Information supplied:

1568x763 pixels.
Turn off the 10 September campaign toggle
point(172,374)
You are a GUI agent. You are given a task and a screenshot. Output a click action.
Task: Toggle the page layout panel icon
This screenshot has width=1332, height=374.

Problem details: Where the word "screenshot" shows up in a line of the entries above, copy that line.

Response area:
You are a GUI agent. You are given a task and a screenshot. Output a click action.
This screenshot has width=1332, height=374.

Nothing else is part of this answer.